- Dataset content:
_ _ _

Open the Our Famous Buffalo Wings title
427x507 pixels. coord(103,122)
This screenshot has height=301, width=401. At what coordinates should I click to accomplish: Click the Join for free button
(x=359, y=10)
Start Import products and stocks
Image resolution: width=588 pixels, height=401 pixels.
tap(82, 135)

_ _ _

- Set task: Return all of the lines above verbatim, with nothing added or omitted.

- Task response:
Open the Our Famous Buffalo Wings title
427x507 pixels. coord(103,122)
This screenshot has height=301, width=401. At what coordinates should I click to accomplish: Click the Join for free button
(x=359, y=10)
Start Import products and stocks
Image resolution: width=588 pixels, height=401 pixels.
tap(82, 135)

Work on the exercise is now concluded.